Friday, August 28, 2009
Bodybuilding - Shoulder Exercises For Beginners
The shoulder muscles that concern bodybuilders are the main deltoids and although they work closely with the chest and arms muscles, the deltoid can be isolated in a training session. Unlike other parts of the body, but the shoulder is not designed for heavy lifting in all directions so beginners should take care and use lighter weights than usual for shoulder-isolating exercises.
The deltoid covers the shoulder and is composed of three distinct segments:
1. The anterior deltoid or the front allows you to raise your arm forward.
2. The medial or middle deltoid allows you to raise the arm laterally.
3. The posterior or rear deltoid allows you to draw your arm back when it is perpendicular to the trunk.

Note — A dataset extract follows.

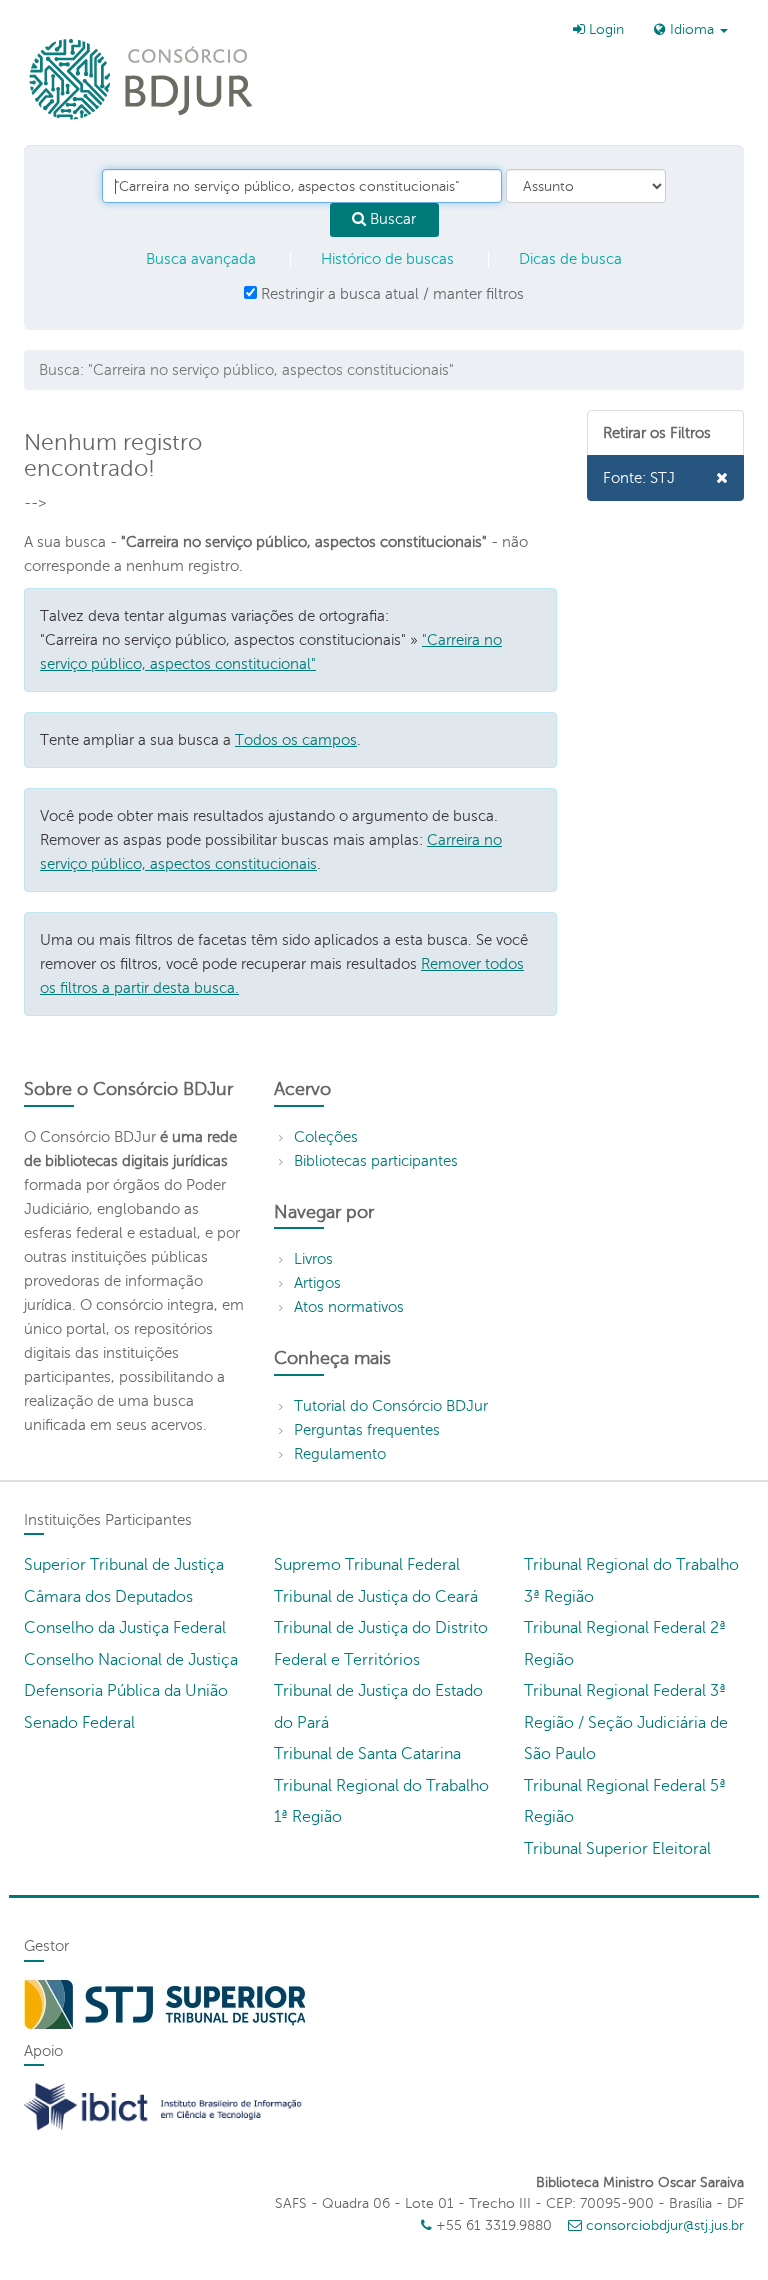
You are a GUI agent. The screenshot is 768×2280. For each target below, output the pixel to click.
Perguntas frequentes (367, 1430)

The front delt usually receive a lot of work with the chest exercises like bench press and iron, so you have to use common sense and listen to your body while performing exercises that specifically target this muscle. The shoulder exercises recommended for beginners are:
1. Seated dumbbell press - 3 sets of 10-15 repetitions. This exercise emphasizes the medial.
2. Increase Front - 3 sets of 10-15 repetitions. This exercise emphasizes the front delt.

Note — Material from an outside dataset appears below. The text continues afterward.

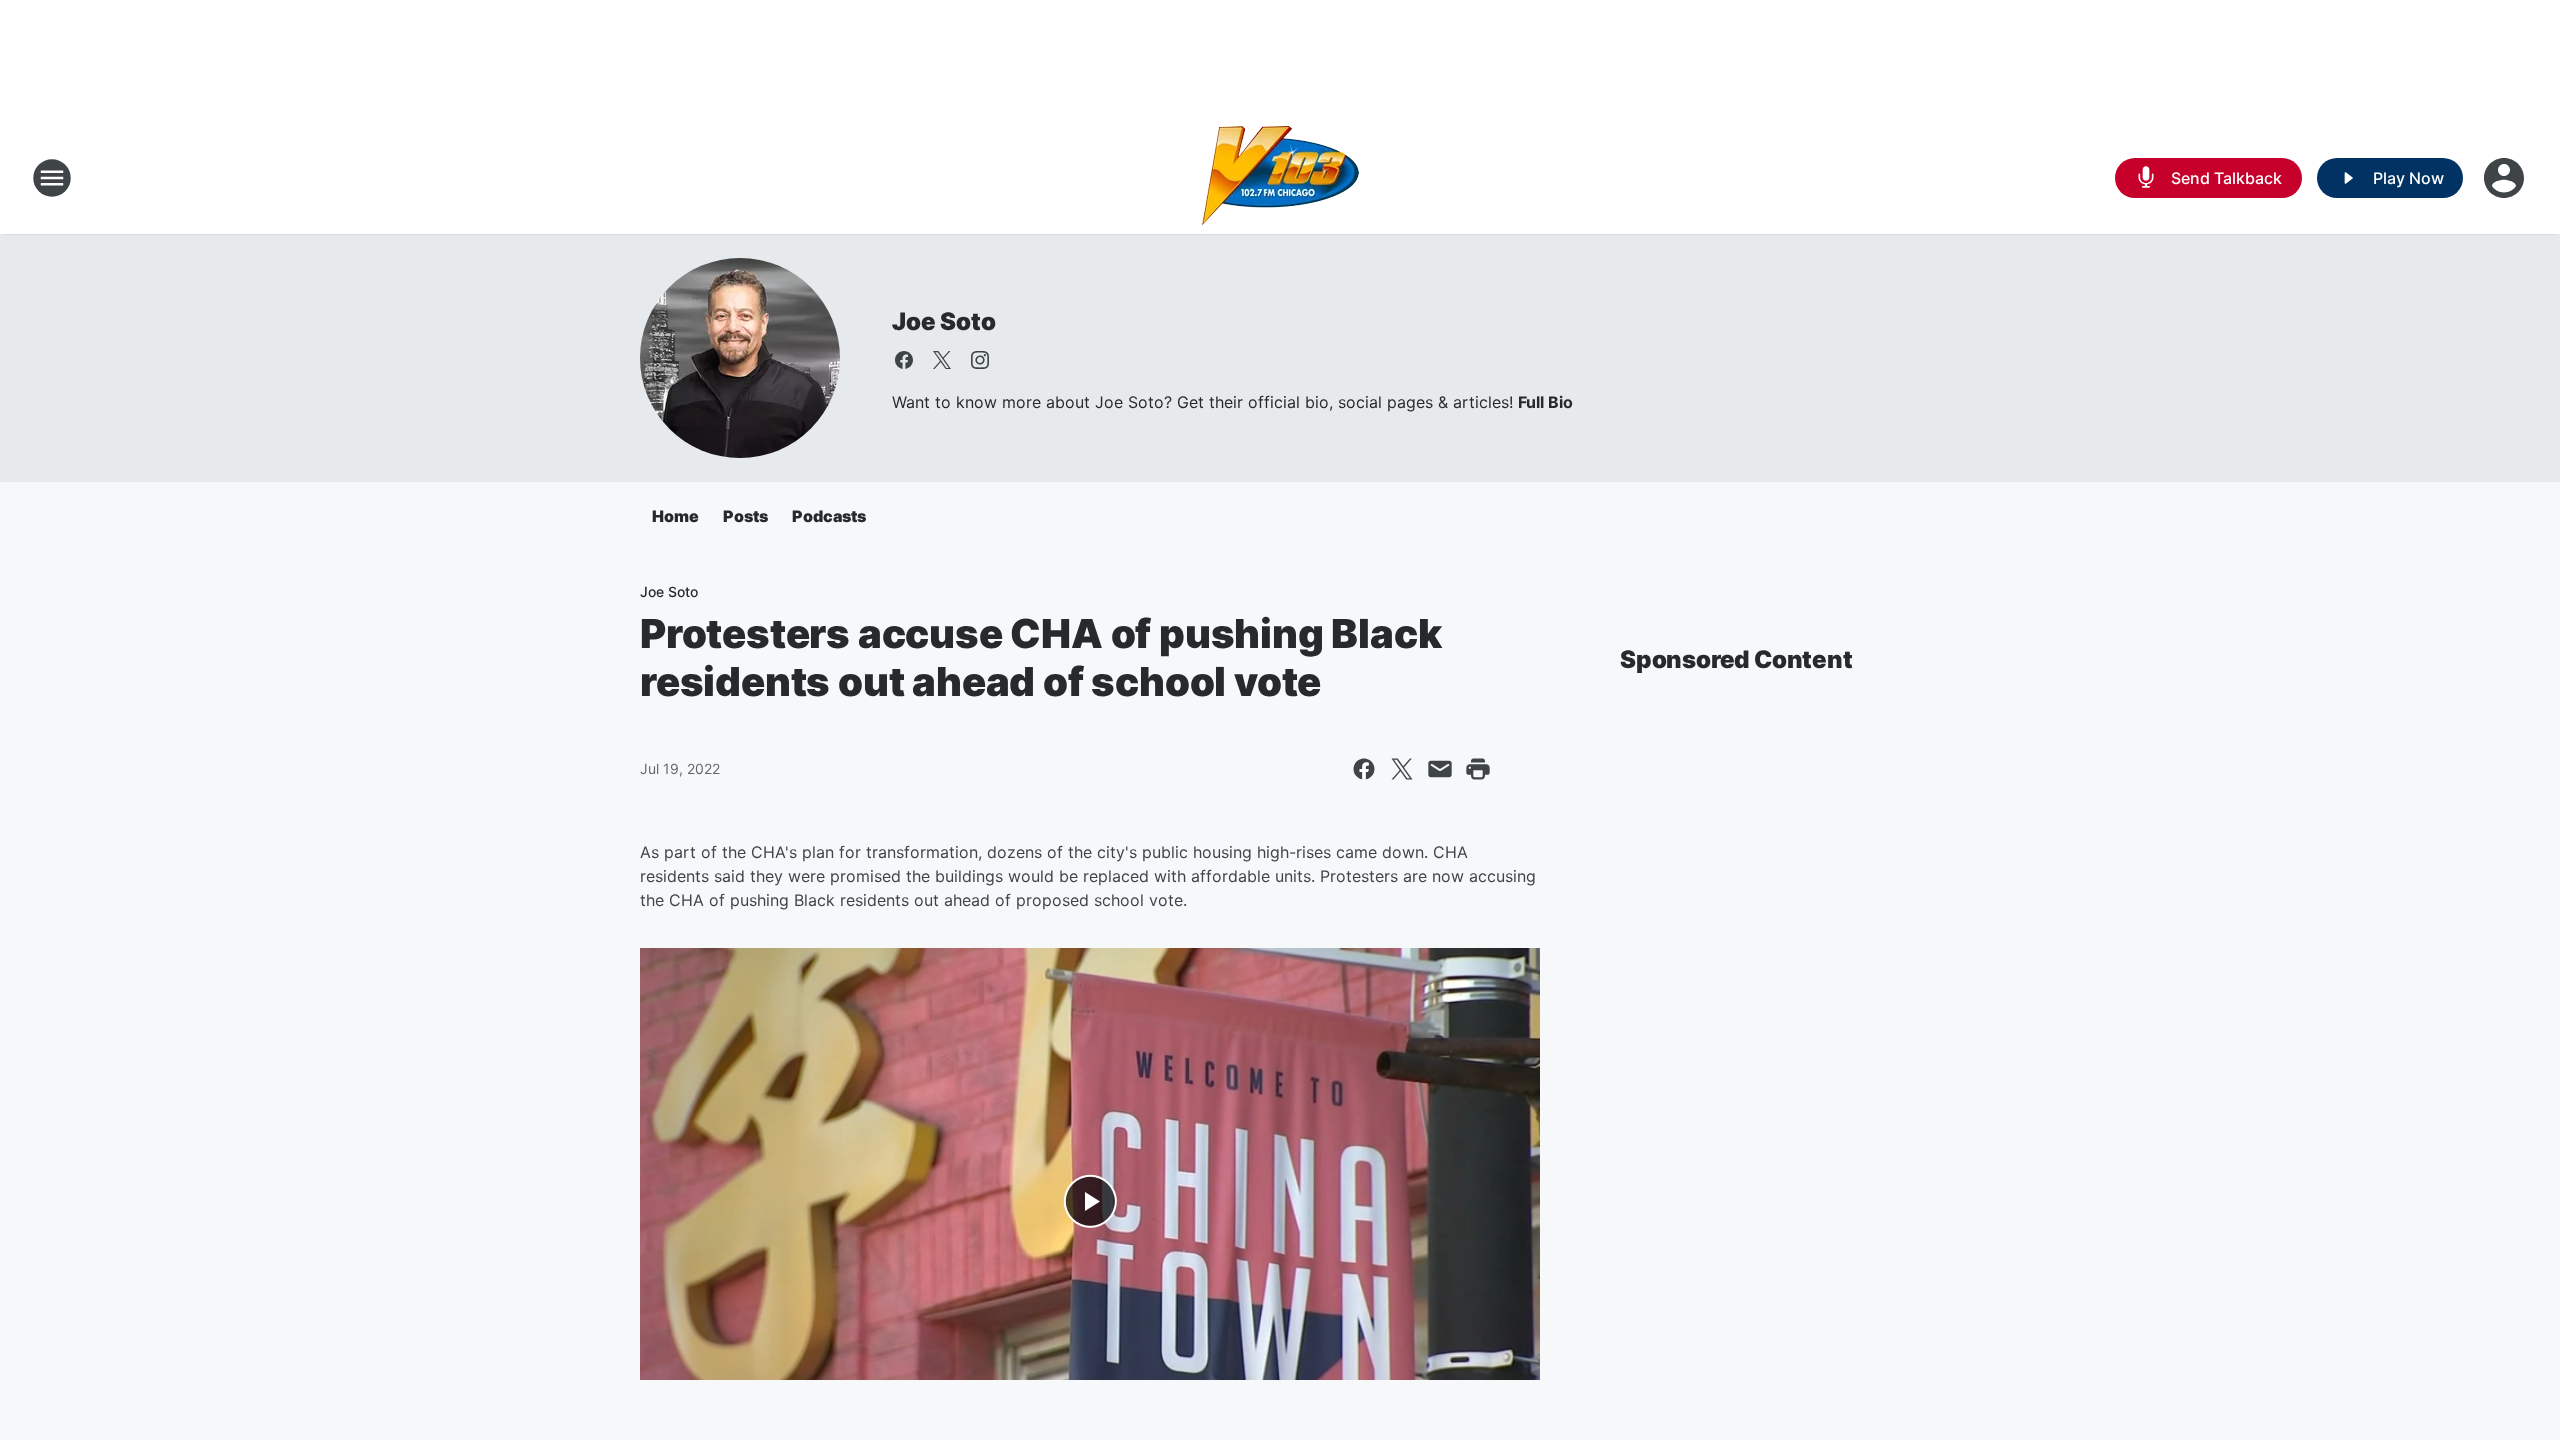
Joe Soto (943, 321)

3. Rear lateral flyes - 3 sets of 10-15 repetitions. This exercise targets the posterior deltoid.
As in all exercises to take care in scheduling specific body parts. To begin, you should incorporate the shoulder in a program similar to that proposed below:
Biceps Day 1:, back, abs
Day 2: Hamstrings, Shoulders, Abs
Day 3: Quads, forearms, calves
Day 4: Triceps, Chest, Abs
For the first couple of weeks complete one set but then add one set each week to a maximum of three. At the end of three months will be ready to go to more intense exercises intermediate level.